と渡されたのは茶封筒。空港までの交通費だけなら1000円もかからないのに、ン千円入ってます。ま、拒否しても相手も困ると思い、あっさり受け取りました。

 結局、予備のお泊りセットを持って、月曜から2泊3日の福岡出張に出た私。水曜日は関空から大阪に戻り、荷物を受け取ることになっています。事前に電話を入れたら、届いているとのこと。私は福岡空港で「そうだ!」とお土産を買っていくことにしました。ちなみに値段は1000円のもの。前日の茶封筒で余裕のおつりが来ます。

 関西空港で荷物を持って出迎えてくれた係員。お約束のお詫びの言葉を聞いたあと、買ってきたお土産を渡しました。
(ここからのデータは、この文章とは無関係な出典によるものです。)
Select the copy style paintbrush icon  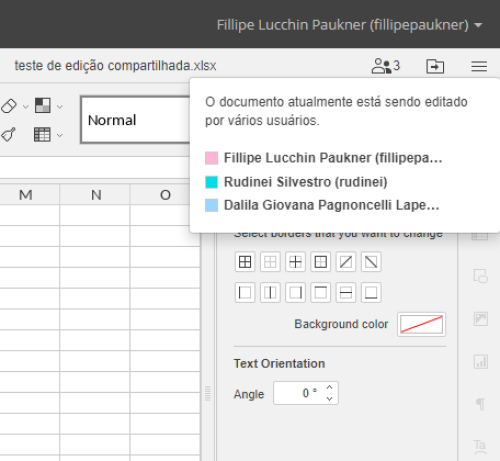pos(8,135)
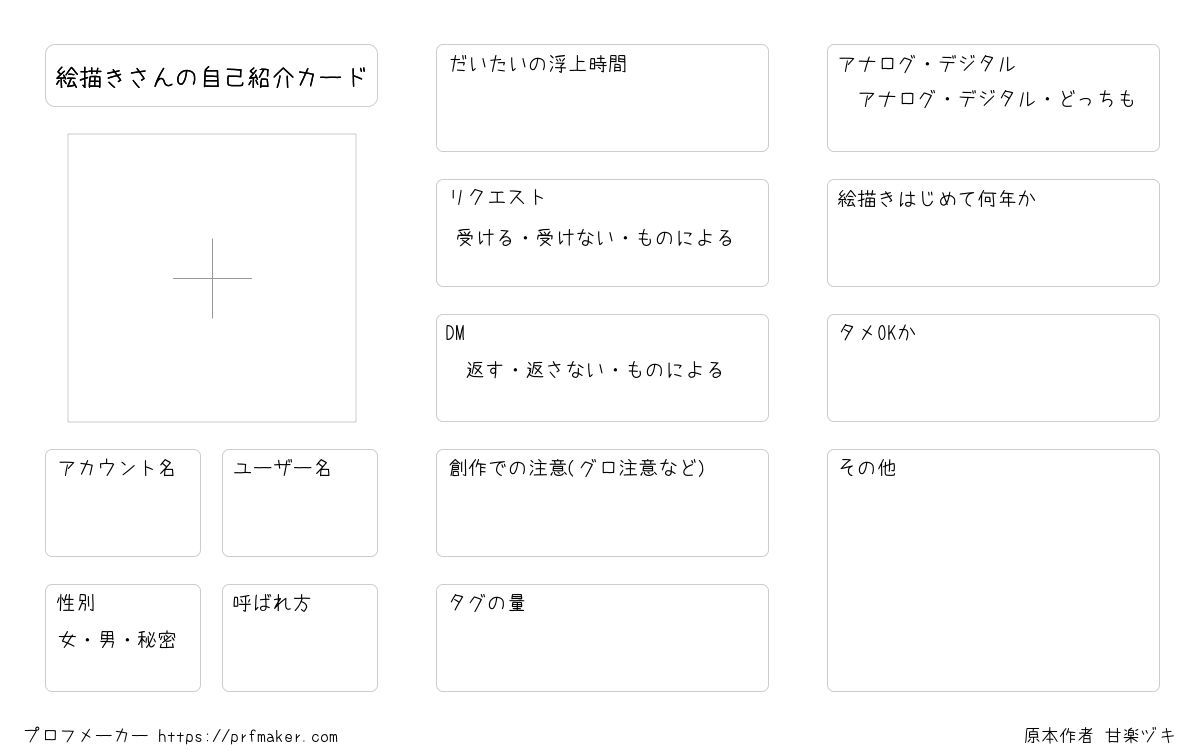Click the 絵描きさんの自己紹介カード title
This screenshot has height=750, width=1200.
211,76
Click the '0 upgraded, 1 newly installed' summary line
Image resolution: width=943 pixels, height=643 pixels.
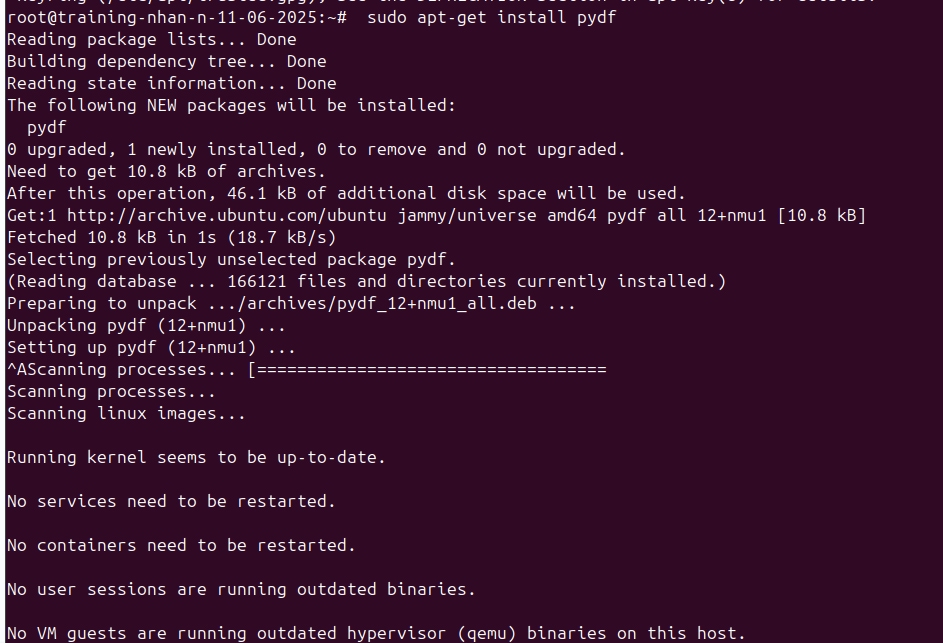(316, 150)
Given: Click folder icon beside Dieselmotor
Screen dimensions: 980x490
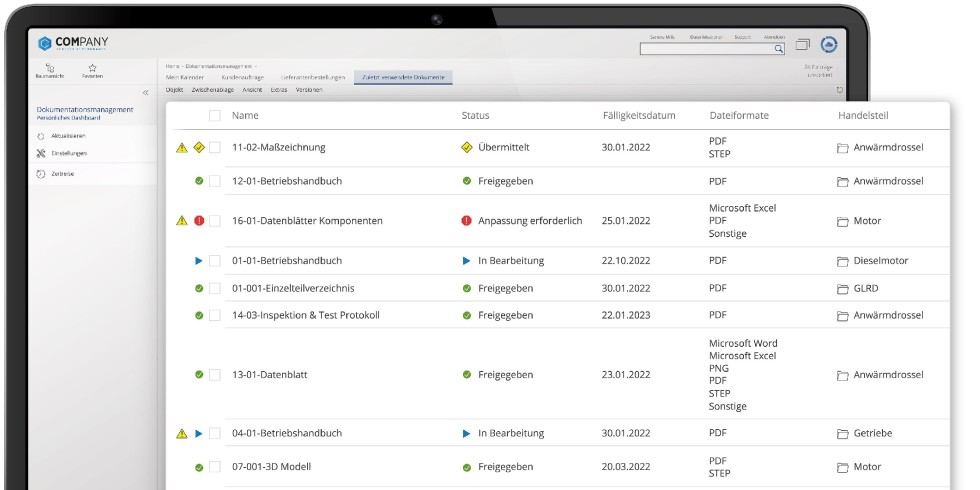Looking at the screenshot, I should [x=842, y=261].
「こんな…ご迷惑をおかけしたのに、お土産まで頂いて…」

「いえいえ、誠意を持って対応して頂いたのはむしろ好印象でしたから…」

「そうですか、では、ありがたく頂戴いたします」

 と。帰り道、(俺ってものすごくいいやつ(風)?)と自己満足。

 家に帰ると電話が鳴りました。受話器をとると、

「Tsucchy様ですか?先ほどは結構なものをありがとうございました」

「いえいえ」

「実は先日Tsucchy様がカレンダーをご所望だったとお聞きしました。先ほど上司と相談をしました。是非、お送りさせてください」

「えーっ?いいんですか」

というやりとり。何故か今年からJALスチュワーデスカレンダーはなくなっていたので、代わりに世界の美女カレンダーをもらってしまいました。結構、今回の成り行きは大満足。

「俺はお客様やで!」とこぶしを振りかざして詰め寄る人も結構いますが、やはり誠意や善意でコミュニケーションするほうが心地が良いですよね。途中経過もエンディングも。 最初のロストラゲッジは災難でしたが、それが茶封筒に変わり、一部がお菓子になって、最後は美女カレンダーって、ちょっとしたわらしべ長者体験みたいで楽しかったなーというお話でした。